_Assigned task_: Write out the entire listing below exactly as it appears, minus any pictures.

_Provided records_:

****

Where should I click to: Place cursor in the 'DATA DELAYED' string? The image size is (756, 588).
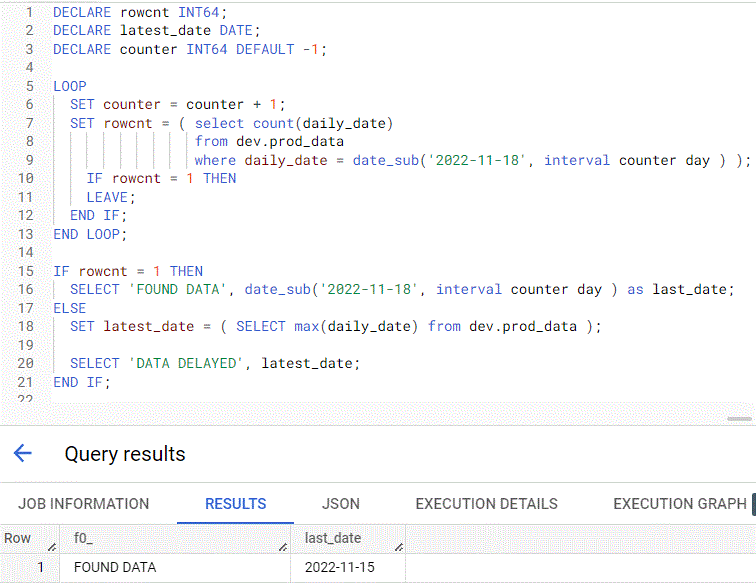coord(186,363)
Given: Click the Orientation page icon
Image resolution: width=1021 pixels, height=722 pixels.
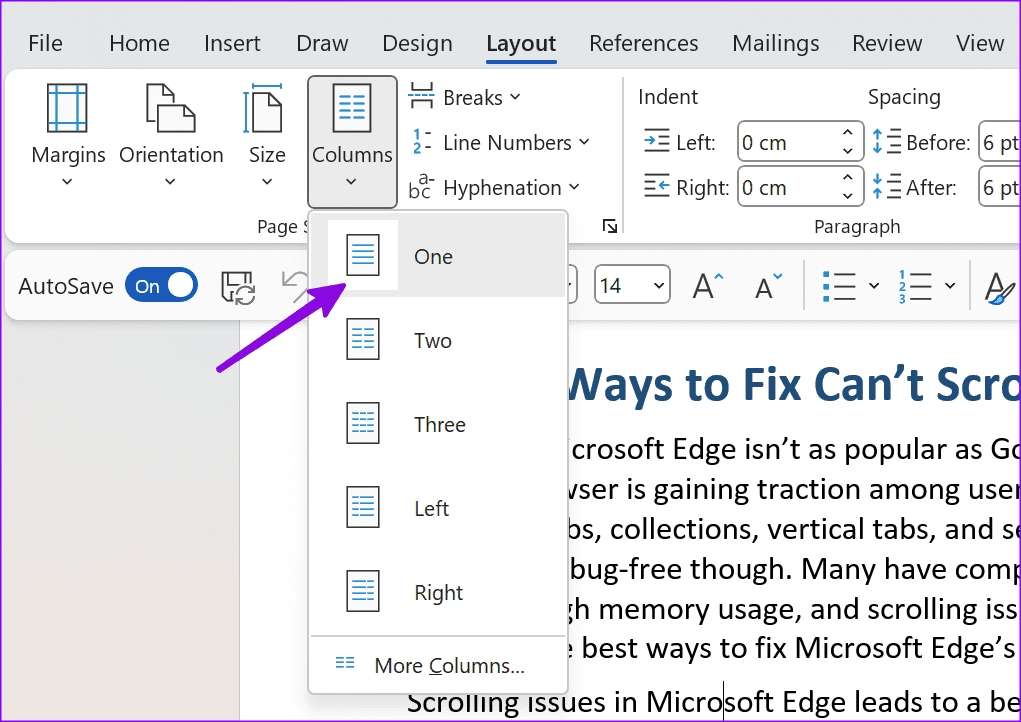Looking at the screenshot, I should tap(170, 109).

****

_Response to this exercise_:
Where should I click to: Place cursor in the 'DATA DELAYED' string? The image size is (756, 588).
coord(186,363)
Given: Click the Orientation page icon
Image resolution: width=1021 pixels, height=722 pixels.
Looking at the screenshot, I should tap(170, 109).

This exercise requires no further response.